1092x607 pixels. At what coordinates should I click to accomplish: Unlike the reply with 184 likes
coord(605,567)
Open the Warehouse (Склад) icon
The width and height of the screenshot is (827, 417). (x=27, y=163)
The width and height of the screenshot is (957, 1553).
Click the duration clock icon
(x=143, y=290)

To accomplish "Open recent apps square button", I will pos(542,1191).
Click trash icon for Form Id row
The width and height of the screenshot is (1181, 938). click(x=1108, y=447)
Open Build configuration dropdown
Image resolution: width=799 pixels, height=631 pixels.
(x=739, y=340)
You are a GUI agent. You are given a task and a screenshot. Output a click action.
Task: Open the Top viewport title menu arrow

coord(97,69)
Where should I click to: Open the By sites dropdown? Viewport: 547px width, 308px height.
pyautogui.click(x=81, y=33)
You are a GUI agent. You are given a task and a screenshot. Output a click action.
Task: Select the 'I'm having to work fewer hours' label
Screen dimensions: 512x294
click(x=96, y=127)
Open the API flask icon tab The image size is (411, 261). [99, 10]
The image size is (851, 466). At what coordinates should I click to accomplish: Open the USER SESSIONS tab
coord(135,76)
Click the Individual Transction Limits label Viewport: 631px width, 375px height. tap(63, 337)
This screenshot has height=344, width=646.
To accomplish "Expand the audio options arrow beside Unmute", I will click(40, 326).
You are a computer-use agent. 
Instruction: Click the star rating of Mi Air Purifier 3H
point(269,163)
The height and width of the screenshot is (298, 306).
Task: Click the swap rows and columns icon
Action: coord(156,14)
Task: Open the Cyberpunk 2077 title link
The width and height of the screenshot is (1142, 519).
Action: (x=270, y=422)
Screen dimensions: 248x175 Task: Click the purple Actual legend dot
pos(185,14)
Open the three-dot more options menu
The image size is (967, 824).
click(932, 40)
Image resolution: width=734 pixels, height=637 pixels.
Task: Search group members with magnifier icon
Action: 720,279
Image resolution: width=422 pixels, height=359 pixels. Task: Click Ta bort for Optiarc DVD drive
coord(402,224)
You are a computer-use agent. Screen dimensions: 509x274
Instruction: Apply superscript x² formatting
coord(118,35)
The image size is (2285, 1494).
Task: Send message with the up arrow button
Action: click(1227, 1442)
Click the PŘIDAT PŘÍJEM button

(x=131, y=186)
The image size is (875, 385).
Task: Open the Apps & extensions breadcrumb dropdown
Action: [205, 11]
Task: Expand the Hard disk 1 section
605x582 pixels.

────

**AIM OF THE TASK**
Track down all lines above with the string "will" and copy them.

**WORKED SOLUTION**
To accomplish "Open recent apps square button", I will pos(542,1191).
To accomplish "Expand the audio options arrow beside Unmute", I will click(40, 326).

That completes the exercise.